__WRITTEN EXERCISE__.
Turn the lines below into a JSON list of strings, one string per line, leaving out blank lines.

(Part of a dataset)
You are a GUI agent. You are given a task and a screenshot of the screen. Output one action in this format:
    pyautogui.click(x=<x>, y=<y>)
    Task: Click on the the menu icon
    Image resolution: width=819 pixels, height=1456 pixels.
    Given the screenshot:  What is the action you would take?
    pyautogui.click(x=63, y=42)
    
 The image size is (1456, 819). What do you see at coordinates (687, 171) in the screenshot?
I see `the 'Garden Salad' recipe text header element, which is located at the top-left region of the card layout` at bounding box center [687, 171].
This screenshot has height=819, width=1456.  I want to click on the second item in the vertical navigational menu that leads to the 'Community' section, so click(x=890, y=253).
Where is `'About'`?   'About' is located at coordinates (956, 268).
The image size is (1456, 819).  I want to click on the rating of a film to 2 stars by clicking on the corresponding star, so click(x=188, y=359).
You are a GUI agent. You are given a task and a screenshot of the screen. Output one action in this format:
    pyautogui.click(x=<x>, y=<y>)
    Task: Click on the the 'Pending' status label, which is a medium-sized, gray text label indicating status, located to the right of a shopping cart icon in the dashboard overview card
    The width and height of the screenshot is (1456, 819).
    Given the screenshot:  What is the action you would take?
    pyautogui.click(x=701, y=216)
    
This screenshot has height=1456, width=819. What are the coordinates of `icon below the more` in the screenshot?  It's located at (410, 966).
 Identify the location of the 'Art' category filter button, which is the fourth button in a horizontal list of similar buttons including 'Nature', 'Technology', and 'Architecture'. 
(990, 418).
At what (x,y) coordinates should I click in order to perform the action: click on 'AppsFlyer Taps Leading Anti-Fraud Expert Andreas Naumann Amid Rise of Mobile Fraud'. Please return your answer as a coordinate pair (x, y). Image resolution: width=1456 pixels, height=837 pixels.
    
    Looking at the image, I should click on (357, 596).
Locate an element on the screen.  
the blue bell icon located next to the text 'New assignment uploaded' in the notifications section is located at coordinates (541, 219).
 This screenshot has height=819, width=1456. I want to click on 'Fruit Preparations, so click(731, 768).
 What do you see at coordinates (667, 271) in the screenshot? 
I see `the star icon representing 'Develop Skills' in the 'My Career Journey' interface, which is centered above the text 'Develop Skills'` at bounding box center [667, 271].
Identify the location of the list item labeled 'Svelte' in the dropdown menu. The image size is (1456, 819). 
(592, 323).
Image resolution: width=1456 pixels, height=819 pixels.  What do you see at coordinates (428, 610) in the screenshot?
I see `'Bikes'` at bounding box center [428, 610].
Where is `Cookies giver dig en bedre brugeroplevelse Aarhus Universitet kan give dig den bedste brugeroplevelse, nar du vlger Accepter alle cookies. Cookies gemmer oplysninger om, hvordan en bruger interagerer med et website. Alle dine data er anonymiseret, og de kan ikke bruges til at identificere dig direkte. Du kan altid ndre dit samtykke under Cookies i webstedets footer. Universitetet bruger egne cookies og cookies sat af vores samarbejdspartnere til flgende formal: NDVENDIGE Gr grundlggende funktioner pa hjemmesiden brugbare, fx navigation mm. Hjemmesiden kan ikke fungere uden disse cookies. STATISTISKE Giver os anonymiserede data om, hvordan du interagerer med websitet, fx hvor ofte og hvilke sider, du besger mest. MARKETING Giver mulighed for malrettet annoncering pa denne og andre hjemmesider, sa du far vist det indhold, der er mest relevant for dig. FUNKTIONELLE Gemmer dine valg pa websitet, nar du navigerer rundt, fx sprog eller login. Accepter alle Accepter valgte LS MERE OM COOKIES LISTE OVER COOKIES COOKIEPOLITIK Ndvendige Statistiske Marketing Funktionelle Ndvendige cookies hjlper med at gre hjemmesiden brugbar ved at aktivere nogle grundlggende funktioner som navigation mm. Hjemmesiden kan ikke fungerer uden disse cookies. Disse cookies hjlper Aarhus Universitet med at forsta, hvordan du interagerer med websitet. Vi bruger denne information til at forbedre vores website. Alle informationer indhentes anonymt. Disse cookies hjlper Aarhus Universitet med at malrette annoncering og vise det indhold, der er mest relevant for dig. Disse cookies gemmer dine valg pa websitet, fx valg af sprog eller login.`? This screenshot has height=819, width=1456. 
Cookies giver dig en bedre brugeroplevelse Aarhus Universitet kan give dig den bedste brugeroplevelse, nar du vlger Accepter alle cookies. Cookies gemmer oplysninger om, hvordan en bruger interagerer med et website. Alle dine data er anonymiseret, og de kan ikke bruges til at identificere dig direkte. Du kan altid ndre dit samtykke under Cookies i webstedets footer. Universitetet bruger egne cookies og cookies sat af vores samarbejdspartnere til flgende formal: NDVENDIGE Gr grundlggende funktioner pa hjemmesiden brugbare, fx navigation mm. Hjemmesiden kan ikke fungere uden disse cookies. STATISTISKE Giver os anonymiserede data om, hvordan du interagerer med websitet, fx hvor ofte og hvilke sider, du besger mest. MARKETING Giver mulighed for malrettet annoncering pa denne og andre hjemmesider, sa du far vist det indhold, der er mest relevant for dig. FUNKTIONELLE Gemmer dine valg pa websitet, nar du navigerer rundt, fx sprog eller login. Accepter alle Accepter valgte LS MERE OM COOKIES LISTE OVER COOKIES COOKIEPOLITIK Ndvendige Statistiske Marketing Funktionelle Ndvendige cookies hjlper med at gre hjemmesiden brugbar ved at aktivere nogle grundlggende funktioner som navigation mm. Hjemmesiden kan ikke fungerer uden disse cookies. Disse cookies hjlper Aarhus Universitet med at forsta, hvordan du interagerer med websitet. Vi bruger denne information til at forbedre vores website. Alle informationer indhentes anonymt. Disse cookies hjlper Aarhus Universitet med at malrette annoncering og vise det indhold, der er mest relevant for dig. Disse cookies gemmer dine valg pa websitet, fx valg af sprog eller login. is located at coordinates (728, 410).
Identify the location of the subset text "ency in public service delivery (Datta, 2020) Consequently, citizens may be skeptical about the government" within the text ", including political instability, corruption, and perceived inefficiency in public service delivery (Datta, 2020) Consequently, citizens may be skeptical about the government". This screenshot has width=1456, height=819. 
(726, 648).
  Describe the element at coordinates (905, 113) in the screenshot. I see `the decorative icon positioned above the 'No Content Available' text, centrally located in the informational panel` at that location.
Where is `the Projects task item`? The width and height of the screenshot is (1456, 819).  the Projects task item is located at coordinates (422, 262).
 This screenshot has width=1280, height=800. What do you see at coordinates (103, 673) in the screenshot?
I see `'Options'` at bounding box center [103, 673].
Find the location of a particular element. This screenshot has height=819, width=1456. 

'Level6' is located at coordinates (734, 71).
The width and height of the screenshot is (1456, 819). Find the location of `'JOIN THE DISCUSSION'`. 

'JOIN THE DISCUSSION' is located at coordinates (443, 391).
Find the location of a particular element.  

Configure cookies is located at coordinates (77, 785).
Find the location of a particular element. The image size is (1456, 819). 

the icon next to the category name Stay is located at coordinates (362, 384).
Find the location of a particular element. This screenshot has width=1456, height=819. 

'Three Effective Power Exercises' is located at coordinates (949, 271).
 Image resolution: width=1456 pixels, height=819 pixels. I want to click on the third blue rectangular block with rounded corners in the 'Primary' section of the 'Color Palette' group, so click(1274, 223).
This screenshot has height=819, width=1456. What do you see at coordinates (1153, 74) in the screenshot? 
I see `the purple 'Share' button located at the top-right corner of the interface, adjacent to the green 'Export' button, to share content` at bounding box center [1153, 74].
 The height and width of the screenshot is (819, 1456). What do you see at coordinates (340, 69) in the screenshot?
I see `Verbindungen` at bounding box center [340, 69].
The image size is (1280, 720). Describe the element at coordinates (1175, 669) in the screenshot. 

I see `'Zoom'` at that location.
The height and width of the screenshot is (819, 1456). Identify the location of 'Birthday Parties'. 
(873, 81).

__IN RESPONSE__.
[
  "You are a GUI agent. You are given a task and a screenshot of the screen. Output one action in this format:",
  "    pyautogui.click(x=<x>, y=<y>)",
  "    Task: Click on the the menu icon",
  "    Image resolution: width=819 pixels, height=1456 pixels.",
  "    Given the screenshot:  What is the action you would take?",
  "    pyautogui.click(x=63, y=42)",
  " The image size is (1456, 819). What do you see at coordinates (687, 171) in the screenshot?",
  "I see `the 'Garden Salad' recipe text header element, which is located at the top-left region of the card layout` at bounding box center [687, 171].",
  "This screenshot has height=819, width=1456.  I want to click on the second item in the vertical navigational menu that leads to the 'Community' section, so click(x=890, y=253).",
  "Where is `'About'`?   'About' is located at coordinates (956, 268).",
  "The image size is (1456, 819).  I want to click on the rating of a film to 2 stars by clicking on the corresponding star, so click(x=188, y=359).",
  "You are a GUI agent. You are given a task and a screenshot of the screen. Output one action in this format:",
  "    pyautogui.click(x=<x>, y=<y>)",
  "    Task: Click on the the 'Pending' status label, which is a medium-sized, gray text label indicating status, located to the right of a shopping cart icon in the dashboard overview card",
  "    The width and height of the screenshot is (1456, 819).",
  "    Given the screenshot:  What is the action you would take?",
  "    pyautogui.click(x=701, y=216)",
  "This screenshot has height=1456, width=819. What are the coordinates of `icon below the more` in the screenshot?  It's located at (410, 966).",
  " Identify the location of the 'Art' category filter button, which is the fourth button in a horizontal list of similar buttons including 'Nature', 'Technology', and 'Architecture'. ",
  "(990, 418).",
  "At what (x,y) coordinates should I click in order to perform the action: click on 'AppsFlyer Taps Leading Anti-Fraud Expert Andreas Naumann Amid Rise of Mobile Fraud'. Please return your answer as a coordinate pair (x, y). Image resolution: width=1456 pixels, height=837 pixels.",
  "    Looking at the image, I should click on (357, 596).",
  "Locate an element on the screen.  ",
  "the blue bell icon located next to the text 'New assignment uploaded' in the notifications section is located at coordinates (541, 219).",
  " This screenshot has height=819, width=1456. I want to click on 'Fruit Preparations, so click(731, 768).",
  " What do you see at coordinates (667, 271) in the screenshot? ",
  "I see `the star icon representing 'Develop Skills' in the 'My Career Journey' interface, which is centered above the text 'Develop Skills'` at bounding box center [667, 271].",
  "Identify the location of the list item labeled 'Svelte' in the dropdown menu. The image size is (1456, 819). ",
  "(592, 323).",
  "Image resolution: width=1456 pixels, height=819 pixels.  What do you see at coordinates (428, 610) in the screenshot?",
  "I see `'Bikes'` at bounding box center [428, 610].",
  "Where is `Cookies giver dig en bedre brugeroplevelse Aarhus Universitet kan give dig den bedste brugeroplevelse, nar du vlger Accepter alle cookies. Cookies gemmer oplysninger om, hvordan en bruger interagerer med et website. Alle dine data er anonymiseret, og de kan ikke bruges til at identificere dig direkte. Du kan altid ndre dit samtykke under Cookies i webstedets footer. Universitetet bruger egne cookies og cookies sat af vores samarbejdspartnere til flgende formal: NDVENDIGE Gr grundlggende funktioner pa hjemmesiden brugbare, fx navigation mm. Hjemmesiden kan ikke fungere uden disse cookies. STATISTISKE Giver os anonymiserede data om, hvordan du interagerer med websitet, fx hvor ofte og hvilke sider, du besger mest. MARKETING Giver mulighed for malrettet annoncering pa denne og andre hjemmesider, sa du far vist det indhold, der er mest relevant for dig. FUNKTIONELLE Gemmer dine valg pa websitet, nar du navigerer rundt, fx sprog eller login. Accepter alle Accepter valgte LS MERE OM COOKIES LISTE OVER COOKIES COOKIEPOLITIK Ndvendige Statistiske Marketing Funktionelle Ndvendige cookies hjlper med at gre hjemmesiden brugbar ved at aktivere nogle grundlggende funktioner som navigation mm. Hjemmesiden kan ikke fungerer uden disse cookies. Disse cookies hjlper Aarhus Universitet med at forsta, hvordan du interagerer med websitet. Vi bruger denne information til at forbedre vores website. Alle informationer indhentes anonymt. Disse cookies hjlper Aarhus Universitet med at malrette annoncering og vise det indhold, der er mest relevant for dig. Disse cookies gemmer dine valg pa websitet, fx valg af sprog eller login.`? This screenshot has height=819, width=1456. ",
  "Cookies giver dig en bedre brugeroplevelse Aarhus Universitet kan give dig den bedste brugeroplevelse, nar du vlger Accepter alle cookies. Cookies gemmer oplysninger om, hvordan en bruger interagerer med et website. Alle dine data er anonymiseret, og de kan ikke bruges til at identificere dig direkte. Du kan altid ndre dit samtykke under Cookies i webstedets footer. Universitetet bruger egne cookies og cookies sat af vores samarbejdspartnere til flgende formal: NDVENDIGE Gr grundlggende funktioner pa hjemmesiden brugbare, fx navigation mm. Hjemmesiden kan ikke fungere uden disse cookies. STATISTISKE Giver os anonymiserede data om, hvordan du interagerer med websitet, fx hvor ofte og hvilke sider, du besger mest. MARKETING Giver mulighed for malrettet annoncering pa denne og andre hjemmesider, sa du far vist det indhold, der er mest relevant for dig. FUNKTIONELLE Gemmer dine valg pa websitet, nar du navigerer rundt, fx sprog eller login. Accepter alle Accepter valgte LS MERE OM COOKIES LISTE OVER COOKIES COOKIEPOLITIK Ndvendige Statistiske Marketing Funktionelle Ndvendige cookies hjlper med at gre hjemmesiden brugbar ved at aktivere nogle grundlggende funktioner som navigation mm. Hjemmesiden kan ikke fungerer uden disse cookies. Disse cookies hjlper Aarhus Universitet med at forsta, hvordan du interagerer med websitet. Vi bruger denne information til at forbedre vores website. Alle informationer indhentes anonymt. Disse cookies hjlper Aarhus Universitet med at malrette annoncering og vise det indhold, der er mest relevant for dig. Disse cookies gemmer dine valg pa websitet, fx valg af sprog eller login. is located at coordinates (728, 410).",
  "Identify the location of the subset text \"ency in public service delivery (Datta, 2020) Consequently, citizens may be skeptical about the government\" within the text \", including political instability, corruption, and perceived inefficiency in public service delivery (Datta, 2020) Consequently, citizens may be skeptical about the government\". This screenshot has width=1456, height=819. ",
  "(726, 648).",
  "  Describe the element at coordinates (905, 113) in the screenshot. I see `the decorative icon positioned above the 'No Content Available' text, centrally located in the informational panel` at that location.",
  "Where is `the Projects task item`? The width and height of the screenshot is (1456, 819).  the Projects task item is located at coordinates (422, 262).",
  " This screenshot has width=1280, height=800. What do you see at coordinates (103, 673) in the screenshot?",
  "I see `'Options'` at bounding box center [103, 673].",
  "Find the location of a particular element. This screenshot has height=819, width=1456. ",
  "'Level6' is located at coordinates (734, 71).",
  "The width and height of the screenshot is (1456, 819). Find the location of `'JOIN THE DISCUSSION'`. ",
  "'JOIN THE DISCUSSION' is located at coordinates (443, 391).",
  "Find the location of a particular element.  ",
  "Configure cookies is located at coordinates (77, 785).",
  "Find the location of a particular element. The image size is (1456, 819). ",
  "the icon next to the category name Stay is located at coordinates (362, 384).",
  "Find the location of a particular element. This screenshot has width=1456, height=819. ",
  "'Three Effective Power Exercises' is located at coordinates (949, 271).",
  " Image resolution: width=1456 pixels, height=819 pixels. I want to click on the third blue rectangular block with rounded corners in the 'Primary' section of the 'Color Palette' group, so click(1274, 223).",
  "This screenshot has height=819, width=1456. What do you see at coordinates (1153, 74) in the screenshot? ",
  "I see `the purple 'Share' button located at the top-right corner of the interface, adjacent to the green 'Export' button, to share content` at bounding box center [1153, 74].",
  " The height and width of the screenshot is (819, 1456). What do you see at coordinates (340, 69) in the screenshot?",
  "I see `Verbindungen` at bounding box center [340, 69].",
  "The image size is (1280, 720). Describe the element at coordinates (1175, 669) in the screenshot. ",
  "I see `'Zoom'` at that location.",
  "The height and width of the screenshot is (819, 1456). Identify the location of 'Birthday Parties'. ",
  "(873, 81)."
]